With a new FPR, the fuel pressure should be within specs. With the ECU reset, if the A/F sensor was responding well, the engine shouldn't run worse than it did previously. The poorer running is likely another indication that the A/F sensor should be replaced. Even with a sluggish A/F sensor, there will eventually be some adaptation to the new fuel pressure (fuel trims will change), but that's not a good reason to leave the old sensor in place. If you get the chance, it would be interesting to see what the STFT and LTFT are currently. A single live data reading, once the engine is warm, should be enough.

There's another "chicken or egg" situation to consider. We checked the knock sensor and timing belt taughtness because ignition timing was erratic. Misfiring can cause that, but conversely problems with sensors can cause timing to be erratic and trigger misfiring. You could look at the crank and cam sensors, and get a basic look at the condition of the reluctors on the crank sprocket. First, check that the sensors (and mounting bracket for the cam one) are not loosely mounted -- spec is about 5 ft-lb. Then, remove each and make sure that the tip is clean. Look down the hole at the crank, and see if the reluctors seem rusty. R&R details are in the Fuel Injection section of the manual.
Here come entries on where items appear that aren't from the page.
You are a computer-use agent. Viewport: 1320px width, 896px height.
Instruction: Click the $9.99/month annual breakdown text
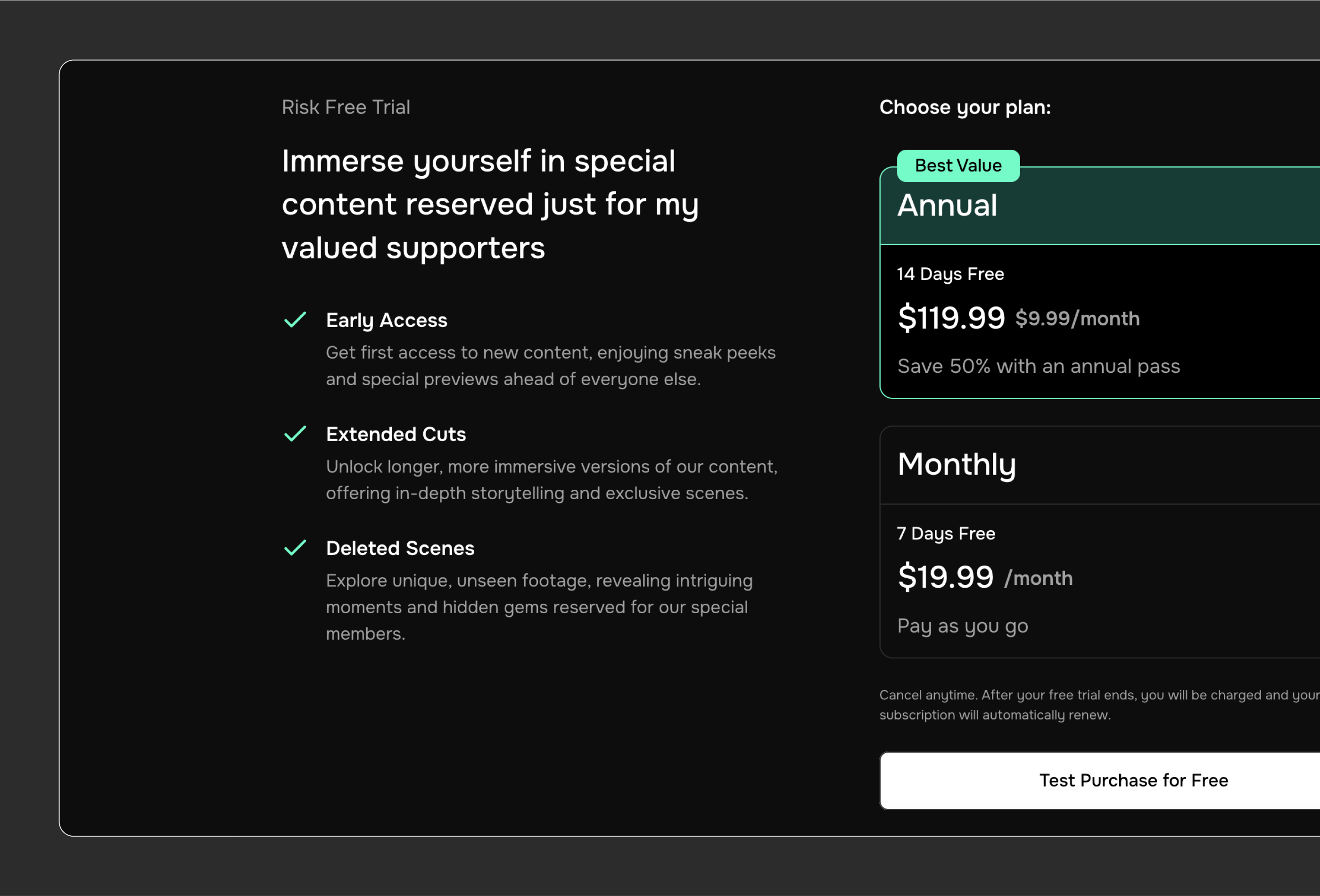(x=1078, y=319)
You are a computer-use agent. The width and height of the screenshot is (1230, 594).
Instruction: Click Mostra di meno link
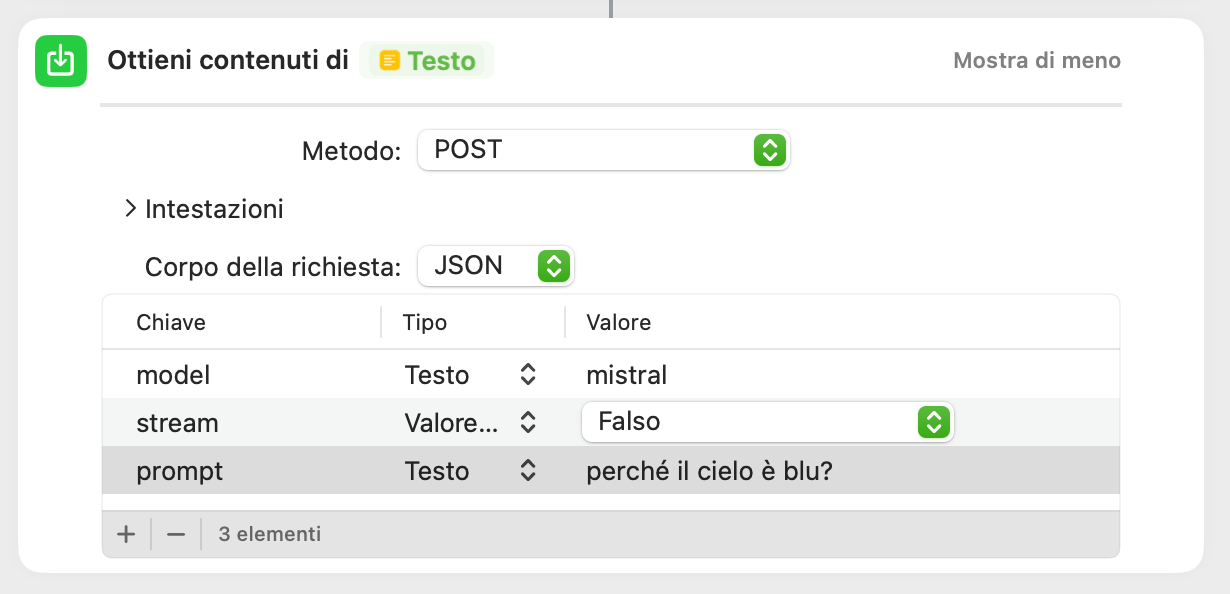1037,61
I sense that you're becoming somewhat disheartened. I think I've said this before, but since there are no codes other than the misfire ones, the problem is subtle and not easy to pin down. A car with over 200k miles on it can have several sensors, etc., that are somewhat out of spec, but aren't bad enough to trigger codes. It may well be that the problem is due to some combination of marginal parts. The ECU does a good job of correcting for irregularities, and while it keeps the engine running with them, it also "obscures" some of the faults. We've ruled out several possible causes, and you've replaced a few parts that were determined to be bad. I'm hopeful that the last piece of this puzzle is near.